Em artigo publicado no jornal Folha do Norte, de Belém, em agosto de 1968, o engenheiro agrônomo Humberto Marinho Koury apresentou dados sobre as relações desfavoráveis no comércio exterior enfrentadas pela atividade madeireira amazônica.

Argumentou que a tora de mogno (ou “aguano”), “uma das espécies florestais mais importantes do Estado do Pará e uma das madeiras mais luxuosas do mundo”, estava sendo vendida por 100 dólares o metro cúbico para o exterior.

Os compradores desdobravam a tora em lâminas muito delgadas, vendendo cada metro quadrado a US$ 3. Esse rendimento permitia que o metro cúbico da madeira laminada pudesse alcançar US$ 14 mil o metro cúbico.
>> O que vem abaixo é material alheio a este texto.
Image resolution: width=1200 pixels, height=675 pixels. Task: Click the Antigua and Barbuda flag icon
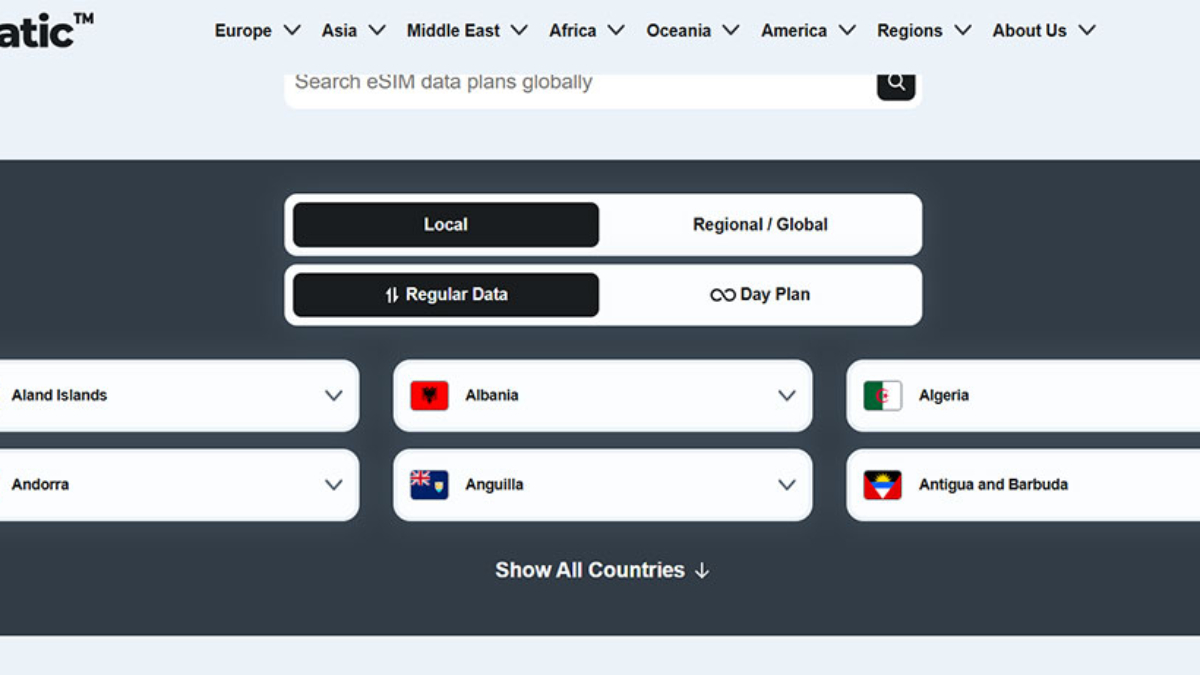[x=882, y=485]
Como para cada metro cúbico de madeira laminada são necessários de dois a três m3 de madeira bruta, para um custo máximo de US$ 300, obtinha-se um rendimento de US$ 14 mil.

A situação se aplicava à comercialização de outra madeira valiosa que o Pará exportava, a virola ou ucuúba. Saíam anualmente de 4 milhões a 6 milhões de pés quadrados de ucuúba do Pará, por aquisição de empresas estrangeiras, como a Georgia Pacific Corporation, a Lumquar Limited e a Bruynzeel Suriname Houtmaatschappy.

Fonte: Folha do Norte (Belém/PA), 08/08/1968

Áreas de queimadas

Junho é o mês em que mais queimadas ocorrem na Amazônia. Em junho de 1991, o Inpe (Instituto Nacional de Pesquisas Espaciais) registrou 5.687 focos de fogo na região. Em 1992, os incêndios em junho somaram 5.363. Foram 6.635 em 1993, 1.856 em 1994 e 5.974 em 1995.

As queimadas em 1995 ocorreram com maior intensidade junto à Chapada dos Parecis, onde tem início a BR-364, em Mato Grosso; e na Serra Geral e Chapada das Mangabeiras, no Estado do Tocantins.

A surpresa nesse ano foi o aparecimento de queimadas ao longo do rio Amazonas, desde Tefé até a foz, com destaque para a boca do rio Tocantins, no Pará, áreas nas quais as queimadas só ocorriam entre setembro e outubro, quando a vegetação fica mais seca. A antecipação do fogo nessa área preocupou os técnicos.